Research and the proposed review is the first issue on which I want the Minister to speak today. The second is the present law on obscenity and its enforcement. We received some welcome news last week when the Home Office confirmed that it would like the current law to be tightened with a new definition of obscenity, describing it as something grossly offensive to a reasonable person". However, it is one thing to announce the need for change and entirely another actually to make the change. I believe that the law needs immediate amendment.

I shall speak particularly about printed material, such as magazines and books. I wonder when the Minister last visited a newsagent and looked at the sort of magazines now being stocked. I hope that he might be too ashamed to do so. I am no prude, but I was deeply shocked when I discovered the sort of material that can be bought even within a mile of this House, without going to a licensed sex shop or specialised mail order firm or asking for material under the counter. Many shops now sell 10, 15 or 20 magazines catering for every whim and fetish.

Two trends particularly disturb me. The Minister has a copy of a magazine called "Razzle" which includes pictures of a woman dressed in leather with her hands in chains. Part of the myth of pornography is that women are portrayed as enjoying such degradation. This is far from the worst example that I could have chosen, but it is just a few steps away from the sort of magazine used by the Putney rapist. Is it acceptable within the terms of the Obscene Publications Act 1959? Would it be caught by the new, "grossly offensive" definition? 1 certainly find it grossly offensive.

The second matter of concern is the recent appearance of so-called "shaver" material in magazines. "Shaver" denotes the fact that women have had their pubic hair shaved off before posing for photographs.
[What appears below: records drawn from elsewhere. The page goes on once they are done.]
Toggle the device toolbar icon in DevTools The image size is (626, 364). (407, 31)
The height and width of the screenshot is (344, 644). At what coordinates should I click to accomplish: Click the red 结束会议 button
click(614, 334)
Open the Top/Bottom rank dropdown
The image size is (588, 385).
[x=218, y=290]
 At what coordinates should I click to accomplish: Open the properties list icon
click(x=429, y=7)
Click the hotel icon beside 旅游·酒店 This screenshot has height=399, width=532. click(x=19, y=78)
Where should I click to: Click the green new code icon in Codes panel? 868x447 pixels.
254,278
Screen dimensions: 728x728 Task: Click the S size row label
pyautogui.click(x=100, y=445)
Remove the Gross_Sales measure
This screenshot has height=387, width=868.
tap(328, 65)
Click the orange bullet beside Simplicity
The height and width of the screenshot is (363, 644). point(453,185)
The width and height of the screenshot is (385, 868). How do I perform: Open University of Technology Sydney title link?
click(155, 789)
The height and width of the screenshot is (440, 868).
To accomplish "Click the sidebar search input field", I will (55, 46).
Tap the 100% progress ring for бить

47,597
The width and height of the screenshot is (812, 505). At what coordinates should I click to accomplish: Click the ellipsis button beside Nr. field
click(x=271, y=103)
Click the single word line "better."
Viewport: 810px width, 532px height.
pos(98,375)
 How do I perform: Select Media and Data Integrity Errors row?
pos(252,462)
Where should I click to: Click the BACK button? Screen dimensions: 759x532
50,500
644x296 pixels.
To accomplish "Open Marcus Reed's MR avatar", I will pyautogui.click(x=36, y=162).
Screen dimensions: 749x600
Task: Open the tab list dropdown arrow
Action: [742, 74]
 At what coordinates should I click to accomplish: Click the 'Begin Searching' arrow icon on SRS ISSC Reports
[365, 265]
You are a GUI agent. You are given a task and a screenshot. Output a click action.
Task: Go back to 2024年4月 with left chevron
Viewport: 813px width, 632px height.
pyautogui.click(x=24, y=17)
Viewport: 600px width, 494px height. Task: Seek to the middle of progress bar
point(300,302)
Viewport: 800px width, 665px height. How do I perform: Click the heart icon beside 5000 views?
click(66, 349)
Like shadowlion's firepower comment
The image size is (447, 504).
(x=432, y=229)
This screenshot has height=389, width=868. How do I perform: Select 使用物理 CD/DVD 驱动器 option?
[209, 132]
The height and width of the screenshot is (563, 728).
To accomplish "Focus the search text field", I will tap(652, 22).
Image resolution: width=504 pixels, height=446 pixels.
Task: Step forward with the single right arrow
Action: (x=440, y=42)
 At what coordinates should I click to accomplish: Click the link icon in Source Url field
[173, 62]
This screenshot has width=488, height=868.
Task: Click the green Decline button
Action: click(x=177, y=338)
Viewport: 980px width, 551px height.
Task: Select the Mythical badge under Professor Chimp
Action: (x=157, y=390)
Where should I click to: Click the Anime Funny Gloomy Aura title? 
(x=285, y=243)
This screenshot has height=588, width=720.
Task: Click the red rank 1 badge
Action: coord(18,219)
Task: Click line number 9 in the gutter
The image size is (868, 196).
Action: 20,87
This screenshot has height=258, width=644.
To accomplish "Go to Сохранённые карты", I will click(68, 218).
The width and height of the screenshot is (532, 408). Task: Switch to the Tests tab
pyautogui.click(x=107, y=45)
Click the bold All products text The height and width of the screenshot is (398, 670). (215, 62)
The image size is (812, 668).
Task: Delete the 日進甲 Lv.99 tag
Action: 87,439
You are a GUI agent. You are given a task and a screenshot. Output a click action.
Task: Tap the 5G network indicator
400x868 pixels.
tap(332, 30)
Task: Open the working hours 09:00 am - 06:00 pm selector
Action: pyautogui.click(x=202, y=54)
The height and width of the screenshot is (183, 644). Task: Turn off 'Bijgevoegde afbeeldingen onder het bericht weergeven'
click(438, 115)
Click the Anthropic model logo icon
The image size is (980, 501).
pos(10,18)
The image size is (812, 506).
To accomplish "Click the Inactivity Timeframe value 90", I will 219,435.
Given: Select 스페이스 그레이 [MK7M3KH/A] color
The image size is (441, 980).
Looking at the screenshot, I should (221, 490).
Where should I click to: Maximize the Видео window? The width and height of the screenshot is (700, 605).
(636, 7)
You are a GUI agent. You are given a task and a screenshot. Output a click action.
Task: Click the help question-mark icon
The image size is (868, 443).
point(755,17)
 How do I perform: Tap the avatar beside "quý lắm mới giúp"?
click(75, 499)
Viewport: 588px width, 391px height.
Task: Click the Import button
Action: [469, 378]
Why do such magazines sell? I can only presume that it is to satisfy the desire of some to fantasise about young girls. I agree with an article in The Independent in April that catalogued the kind of material available in a typical high street: What is being represented are female children inviting sexual access and what is being engineered is the sexual arousal of adult males by their bodies. Child pornography is illegal in this country and I must commend the police for all that they have done, and are doing, to try to stamp it out. But is not a new generation of paedophiles being succoured on this shaver material? How do such magazines measure up against the 1959 Act or the proposed new definition? Is the Minister happy that such material is available freely in newsagents next to school playgrounds where young innocent girls are playing?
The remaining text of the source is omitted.